Kuranda is surrounded by world heritage rainforest 1000m above Cairns, the traditional home of the Djabugay people. The first Europeans settled here in 1885, later in the 60's the lifestyle prompted a hippy invasion (still very much in evidence)!
Upon arrival at Kuranda I was a tad disappointed, whilst very pretty and a living, working community it was tourist city. We headed straight for the Koala gardens getting in early to avoid the crowds, missing the numerous eateries and shops full of mostly junk.
We had a chance to cuddle a koala, cue Hazel our adorable cuddler - you have to make like a tree to allow them to wrap around you - too cute. Koalas are up there with my very favourite things, even Mr H was smitten! We also fed a few very friendly Kangaroos and saw huge lizards a wombat (ignored us) and other creatures including those who live in darkness - bit creepy and stinky!
Continuing our theme of avoiding people and shops we took a 3k walk through the rainforest via an undulating path, very cool & very steep in places.

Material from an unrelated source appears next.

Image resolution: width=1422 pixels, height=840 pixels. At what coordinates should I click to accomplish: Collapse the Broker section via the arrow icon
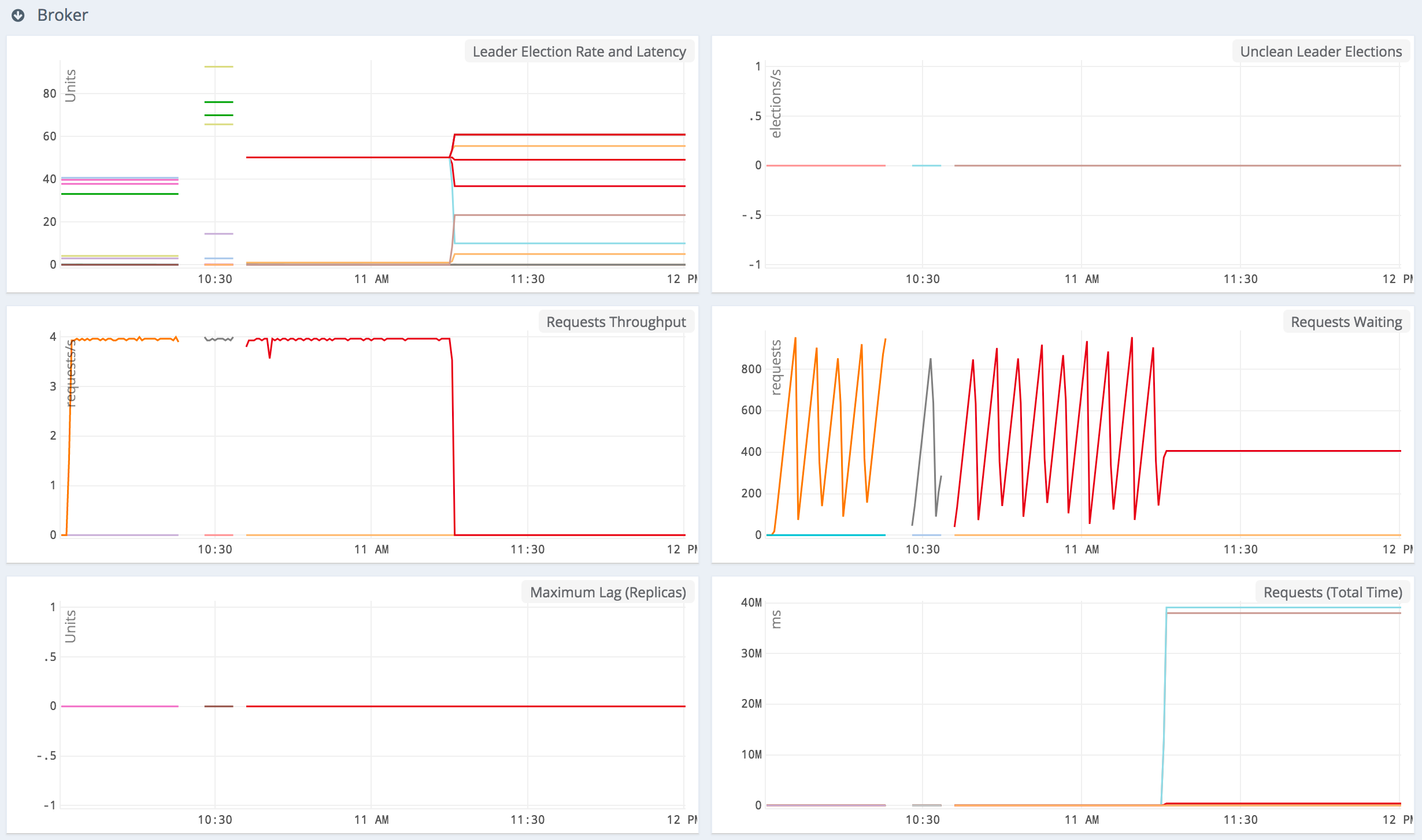[x=17, y=15]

From there we took a boat trip along the Baron River to the edge of the falls seeing river wildlife; freshwater crocodiles, turtles and fish. The falls were not in flood but still impressive at 256m high. At full capacity they can generate $1m (Aus) a day. Wet season is Dec-Mar, and produces enough water to run the generators at full capacity, in the dry season they restrict the flow to maintain the river level. The river is very pretty and peaceful, we arrived back just in time for G to have a tour of the Kuranda railway station signal box (spotter!). Time to catch our Train from Kuranda back to Smithfield just outside Cairns. We were in Gold glass, nice with an element of Fawlty Towers about it. The trip down is steep, slow and steady, the twists, turns and 15 tunnels all loosened with explosives the workers then using pick and shovels to clear it when building it. An engineering feat but not without significant loss of life due to dangerous working conditions.
After a long day we had a 50 minute drive back to Port Douglas, a quick bite to eat & a mellow evening! Kuranda is ok, the surrounding rainforest and Koalas are awesome, glad we did it once and did it the way we did - even in the tourist mayhem!